Another group discussed “Interfaith dialogue in the South African context” and agreed the call to love our neighbor includes those outside our faith. 

Lily Majamaa, 27, of Nigeria said he learned The United Methodist Church offers resources for spiritual growth through discipleship and leadership development.

“This is my first time to attend GYPC. I really enjoyed the group discussions with people from all parts of the world. I made connections and will continue to communicate with my new friends after this event,” he said.

Arkansas Conference delegate, Miller Wilbourn, 22, was part of the workshop that discussed migration.

“We talked about how the way our Christian faith and our understanding of scripture informs the way we should act towards strangers in our countries, whether they are migrants looking for work or fleeing violence and other situations at home,” he said.

“We heard different stories from people who had to flee their homes and we discussed the political forces which cause global migration and how governments failed to adhere to United Nations guidelines on treatment of migrants.”

Anna Shipley, 18, attended the workshop on discerning the call to ministry. “We talked about different prayer practices and ways to listen before you try to move forward. I also participated in group discussions about feminism and women’s rights,” she said.

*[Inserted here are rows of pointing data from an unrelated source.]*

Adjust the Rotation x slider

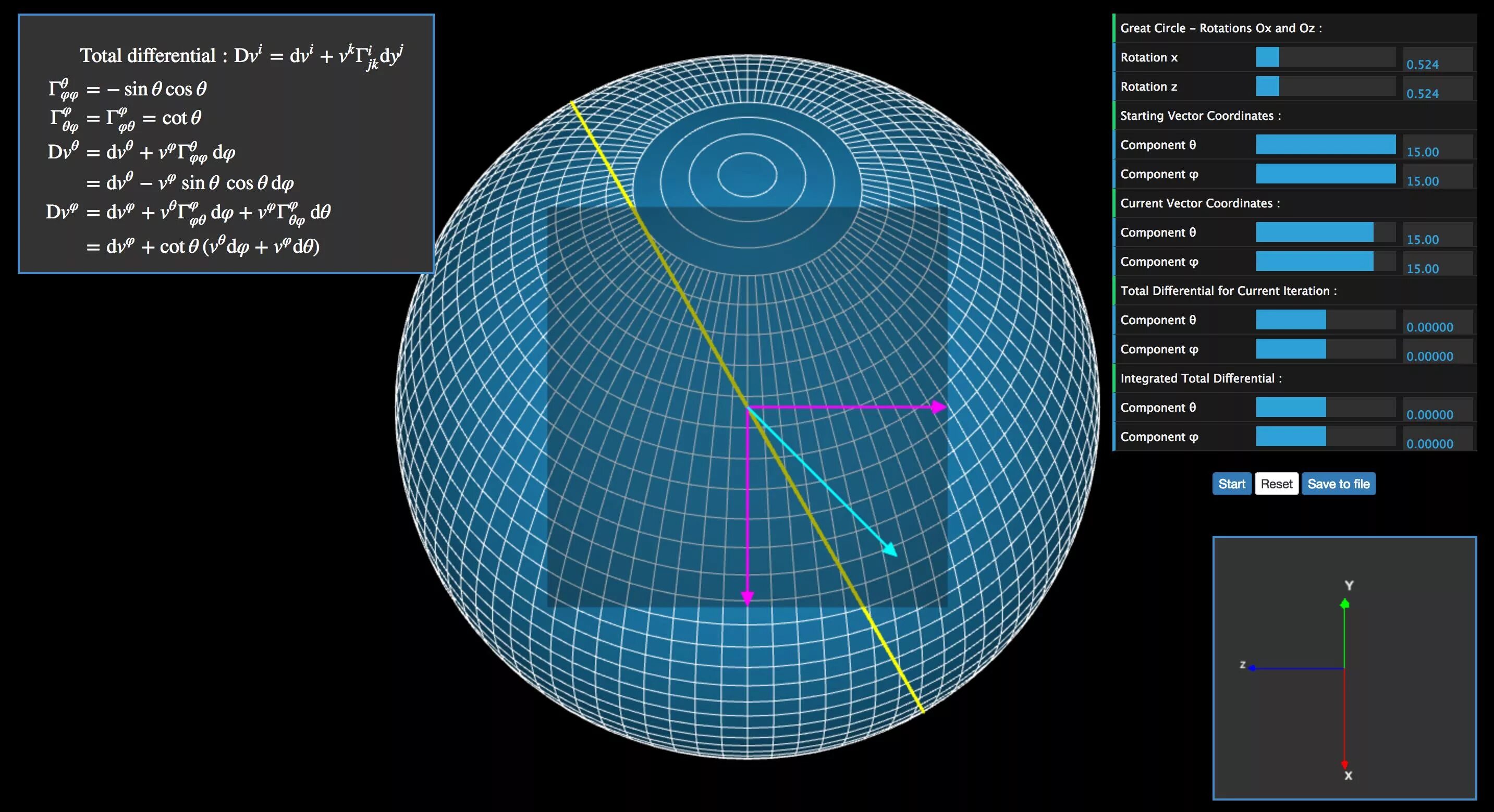[1325, 57]
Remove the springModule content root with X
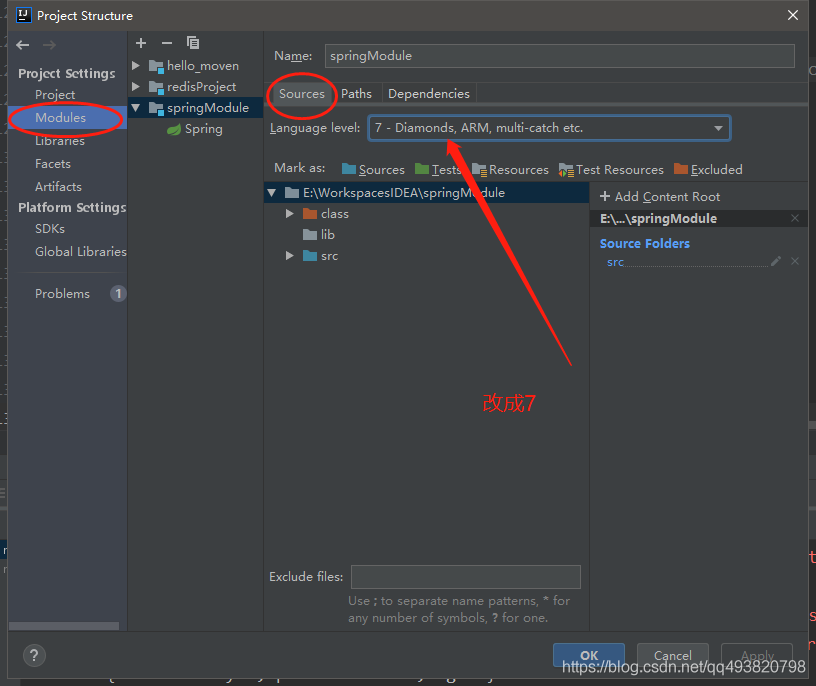This screenshot has width=816, height=686. coord(795,218)
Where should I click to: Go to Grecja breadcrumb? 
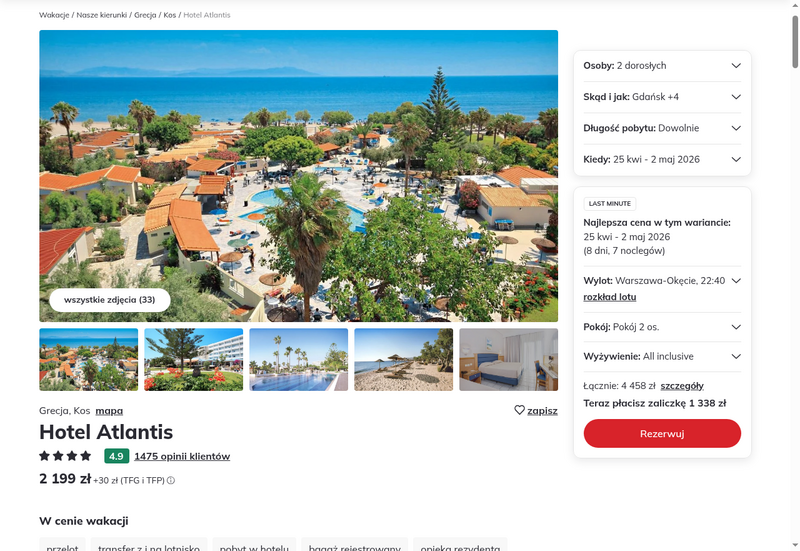tap(145, 15)
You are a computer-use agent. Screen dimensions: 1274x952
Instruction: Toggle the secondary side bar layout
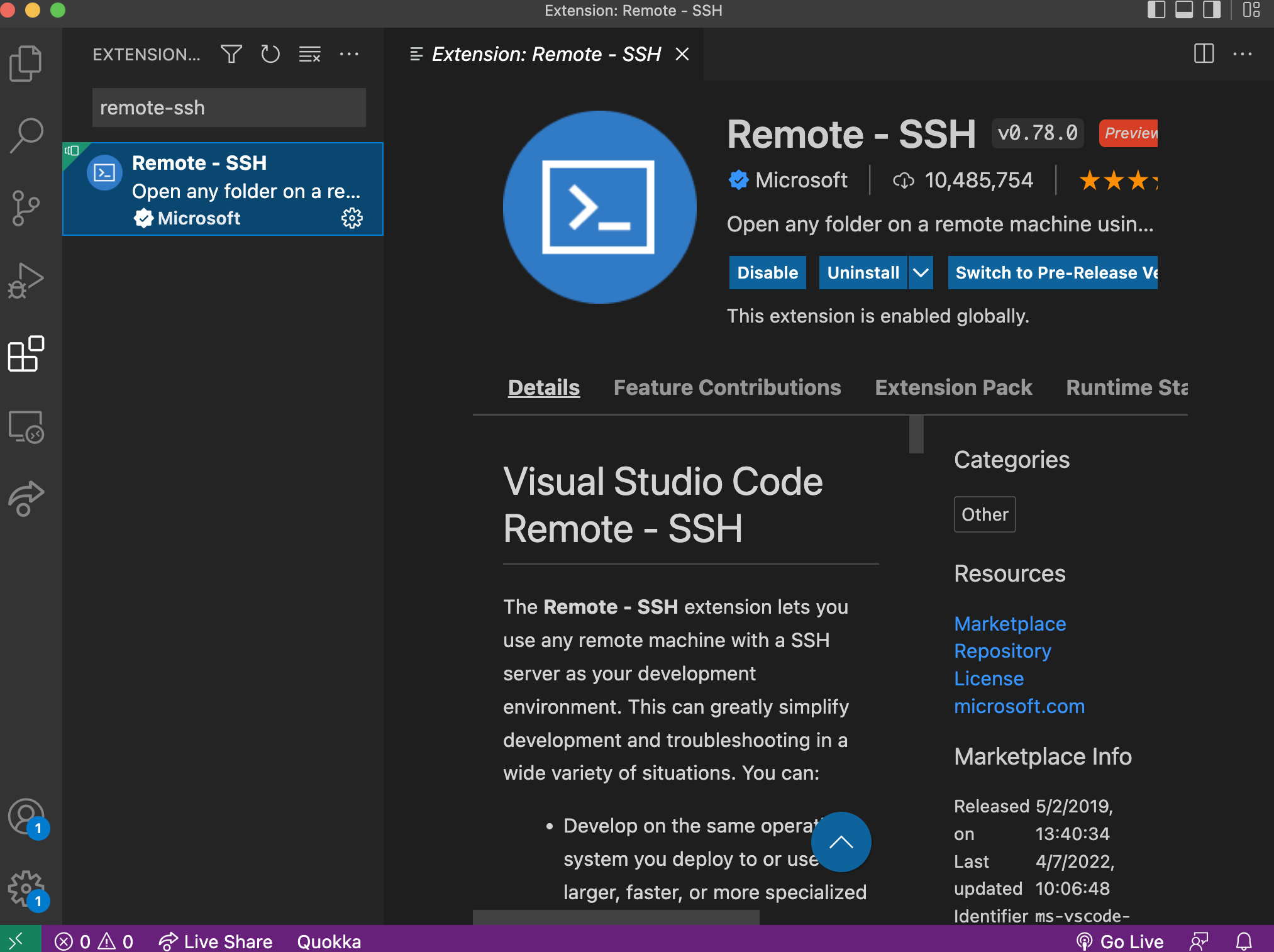click(x=1212, y=10)
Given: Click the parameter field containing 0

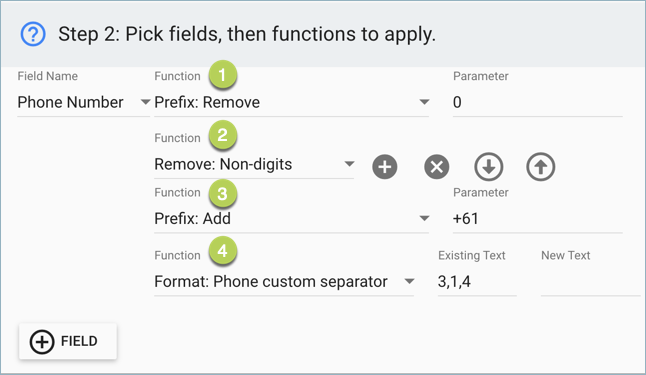Looking at the screenshot, I should (538, 102).
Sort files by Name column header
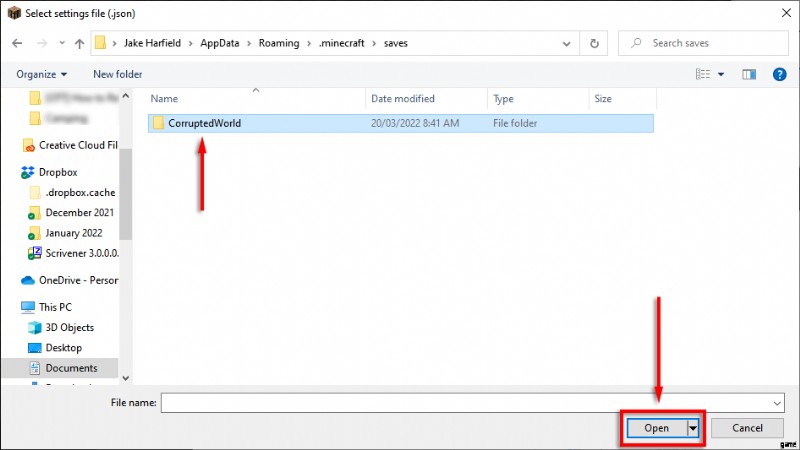 pos(164,99)
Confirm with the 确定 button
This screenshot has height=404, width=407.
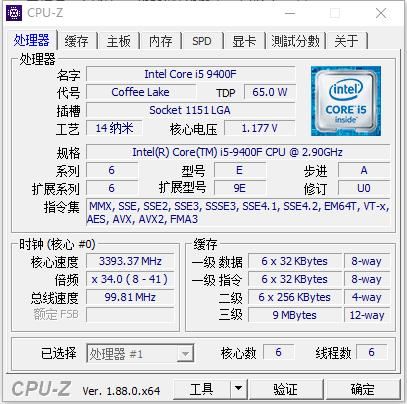[x=362, y=389]
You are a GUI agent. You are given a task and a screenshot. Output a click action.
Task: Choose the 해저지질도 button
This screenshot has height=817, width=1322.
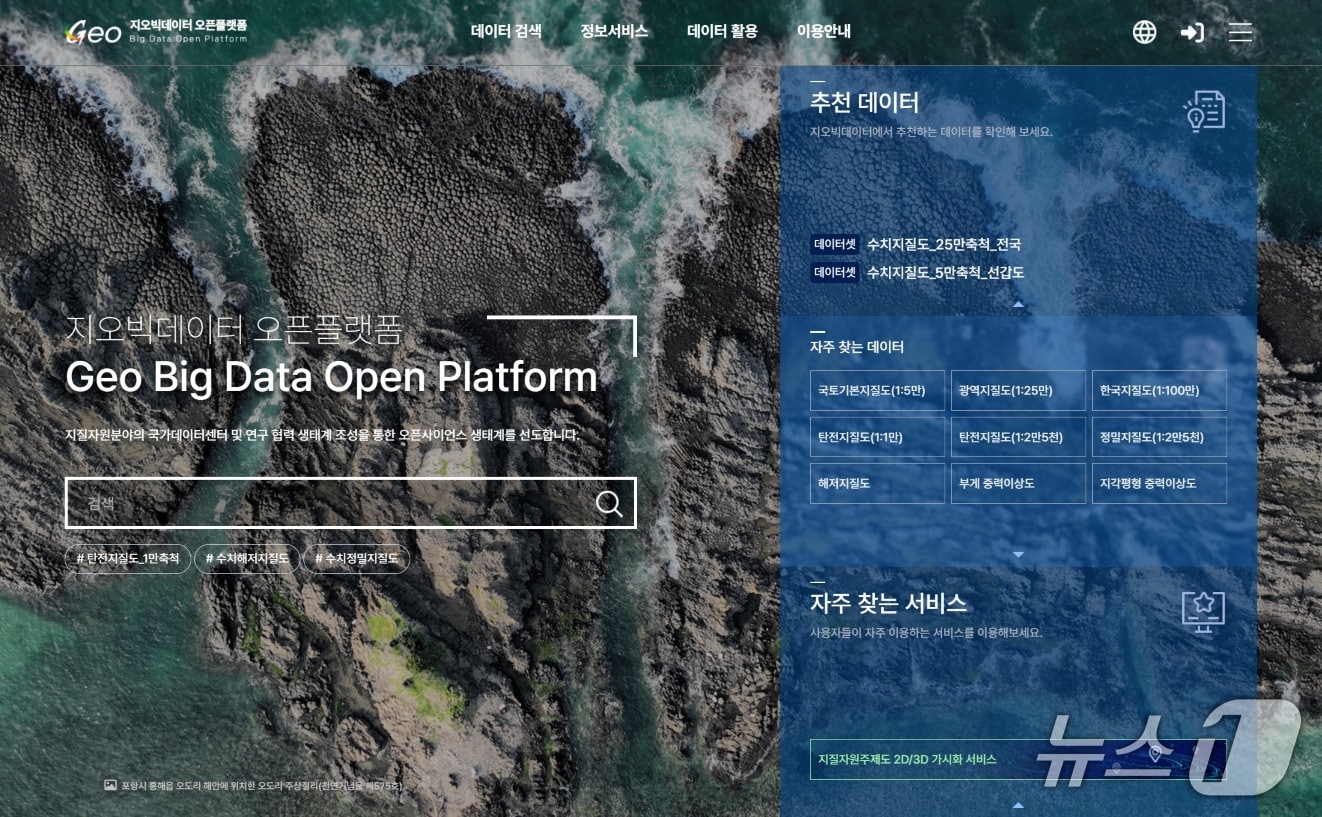pos(877,483)
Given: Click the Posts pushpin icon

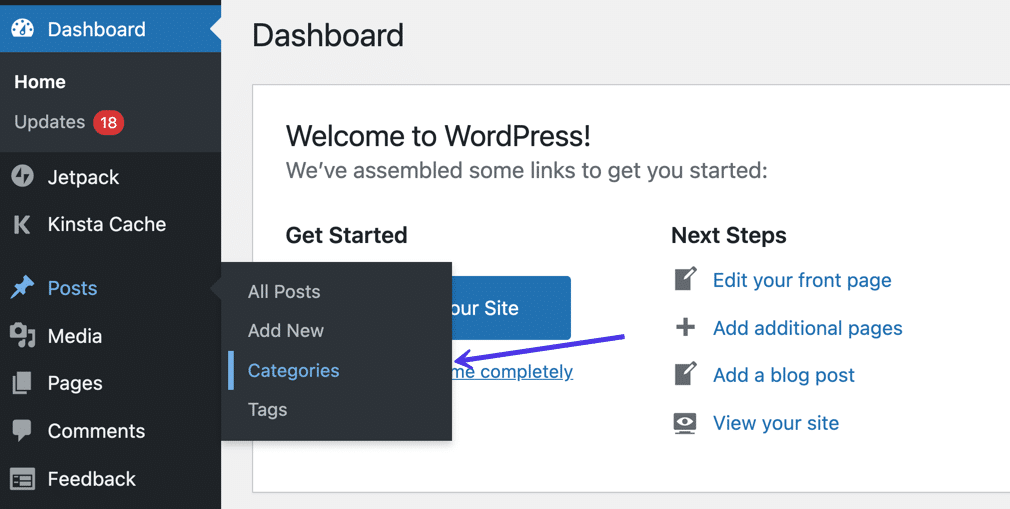Looking at the screenshot, I should 22,288.
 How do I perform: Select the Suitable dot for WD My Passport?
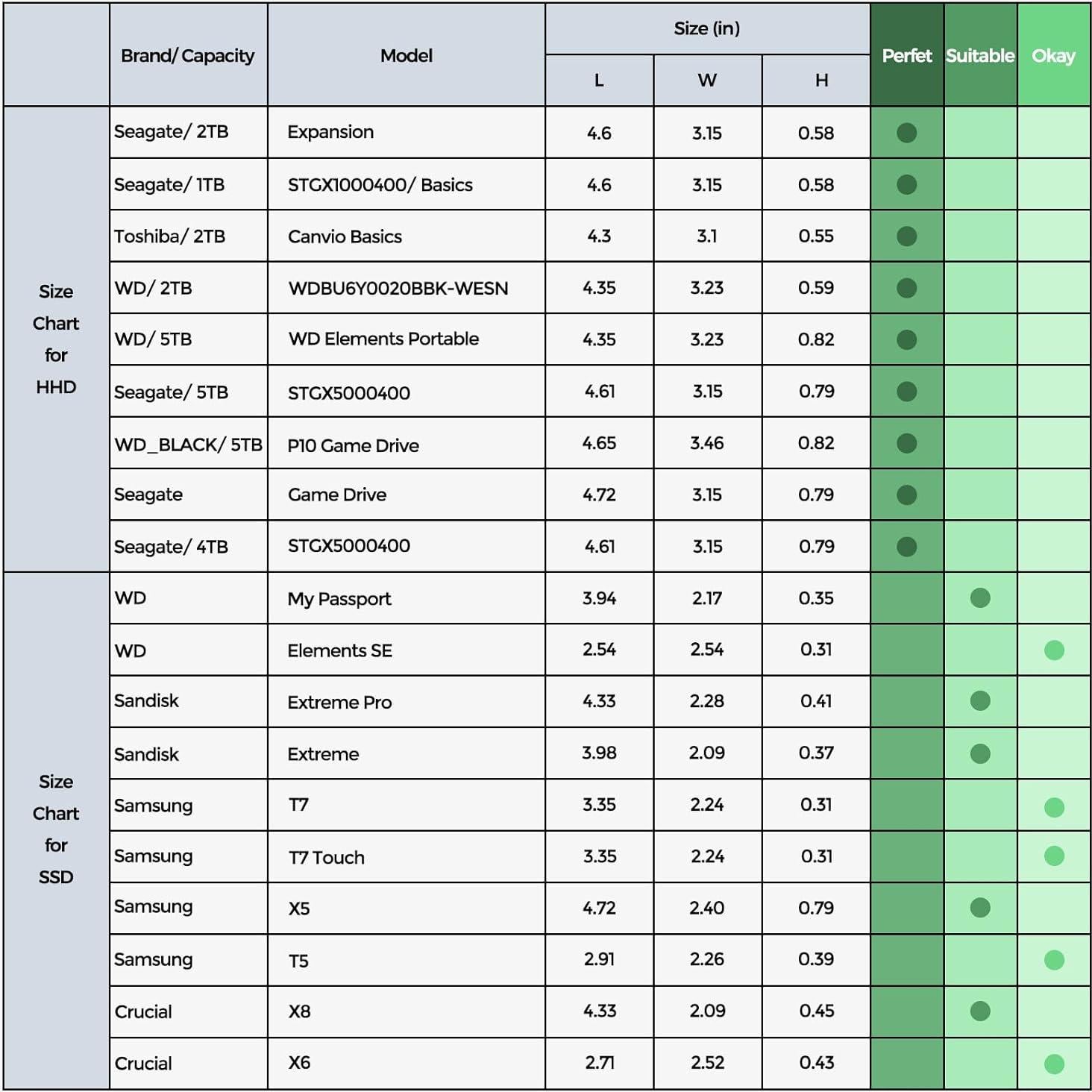pos(980,597)
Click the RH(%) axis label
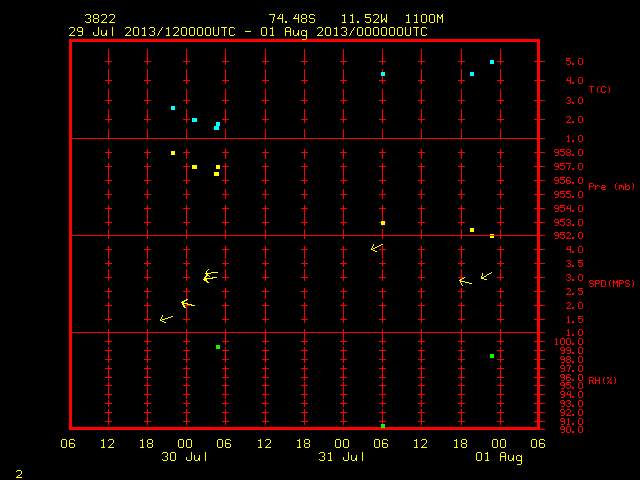Screen dimensions: 640x480 602,380
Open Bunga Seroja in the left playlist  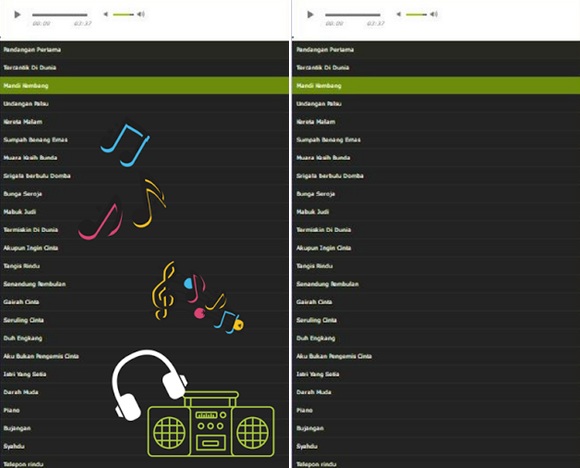pyautogui.click(x=144, y=194)
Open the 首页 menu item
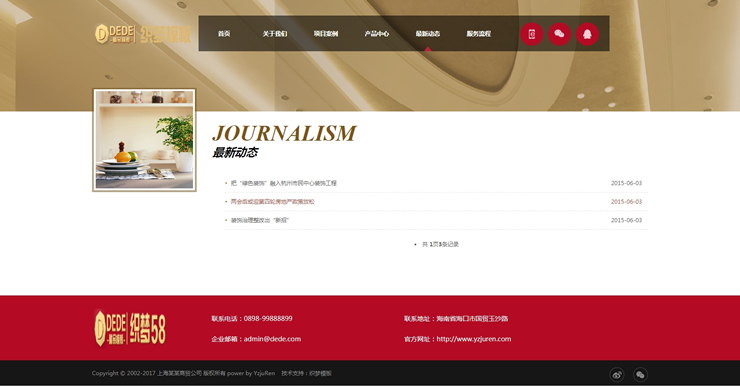The height and width of the screenshot is (387, 740). (x=224, y=34)
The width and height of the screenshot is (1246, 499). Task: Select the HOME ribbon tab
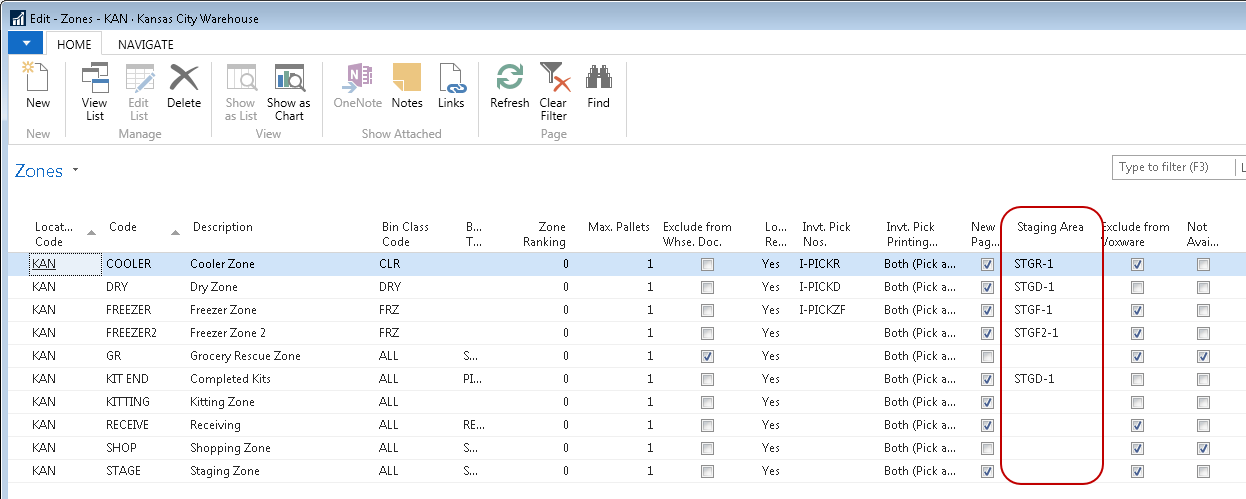point(75,44)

Deinah Lurpo Quire, 28, of Liberia, was interested in responding to the call to ministry.  “I learned how to respond to a call, how to listen to the word of God and how to discern if God is speaking to you,” she said.

Quire, daughter of Liberian Bishop Samuel J. Quire Jr., said she received the call to ministry before her father was elected bishop.

“I still had to find my place — whether to go into discipleship or become an ordained minister. I finally got the opportunity to serve as a Global Mission Fellow, so I feel I am called to discipleship,” she said.

Tyler Smoot, the worship coordinator for the convocation, said the theme “United We Go” was selected by the worship team to highlight the work of the church in the world.

“The situation in the church is tense right now and we wanted to speak about uniting. For young people, it is important that the church does not simply exist, but it goes out serving in the world and mission,” he said.

“The planning team realized each of the words could be isolated and stand as a miniature theme. On the first and last day, we brought all the words together, but on other days we had worship focusing on single words.”

Smoot, an Alabama law student who is a volunteer on the event planning team, said the colors were chosen from the South African flag. 

“The symbol is an artistic design of a tree. The concept was devised when we visited Constitution Hill in Johannesburg and learned that trees were community meeting places.  We were told in many African cultures, chiefs would gather under a tree to settle disputes or have conversations,” Smoot said.

“Indaba is Zulu, meaning gathering or conversation, so the venue — Indaba Hotel and Conference Centre — is an appropriate place for our global gathering.”

He said it is challenging to hold conversation in the church right now because there is a lot of tension about sexuality and the nature of the church and Bible interpretation.

“The legislation at GYPC2018 is about conversation and trying to build relationships,” Smoot said.

Bishop Joaquina F. Nhanala, leader of the Mozambique Episcopal Area, which includes South Africa, said it is important for the church to be united.

“There is strength in unity and weakness in division. You are very important in the body of Christ because you were called by God,” the bishop said.

“If you want to move fast, move alone, but if you want to go far, you must move together.  We want to go far as a church.”

Mighty Rasing, director of program development for Young People’s Ministries, said the convocation is an opportunity for young people to come together, build relationships and share their personal stories about engagement in the church.

“At GYPC2018, we have intentionally provided spaces for those conversations and for those stories to be shared.  I am really excited about the stories that will be told and the ministries that will be celebrated and the connections and partnerships to be formed at this convocation,” Rasing said.

“We have come together as United Methodists from around the world to pray together, discern together and journey together.”

Chikwanah is a communicator of the Zimbabwe East Conference.